*Your assignment*:
Type out the entries again, matching each one exactly.

*Records supplied*:
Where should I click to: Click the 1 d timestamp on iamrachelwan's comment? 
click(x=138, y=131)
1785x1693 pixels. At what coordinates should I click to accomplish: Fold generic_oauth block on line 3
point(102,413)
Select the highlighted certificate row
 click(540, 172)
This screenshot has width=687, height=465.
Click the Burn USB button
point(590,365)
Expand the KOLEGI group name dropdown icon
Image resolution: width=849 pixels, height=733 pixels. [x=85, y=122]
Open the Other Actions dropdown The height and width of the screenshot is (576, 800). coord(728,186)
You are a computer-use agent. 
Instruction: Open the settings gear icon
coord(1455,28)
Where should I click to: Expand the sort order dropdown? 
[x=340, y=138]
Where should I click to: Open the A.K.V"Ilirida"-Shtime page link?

*Response for this exercise*:
Where should I click to: Click the 1 d timestamp on iamrachelwan's comment? 
click(x=138, y=131)
1785x1693 pixels. At what coordinates should I click to accomplish: Fold generic_oauth block on line 3
point(102,413)
Select the highlighted certificate row
 click(540, 172)
This screenshot has width=687, height=465.
Click the Burn USB button
point(590,365)
Expand the KOLEGI group name dropdown icon
Image resolution: width=849 pixels, height=733 pixels. [x=85, y=122]
Open the Other Actions dropdown The height and width of the screenshot is (576, 800). coord(728,186)
You are a computer-use agent. 
Instruction: Open the settings gear icon
coord(1455,28)
Where should I click to: Expand the sort order dropdown? 
[x=340, y=138]
Where should I click to: Open the A.K.V"Ilirida"-Shtime page link?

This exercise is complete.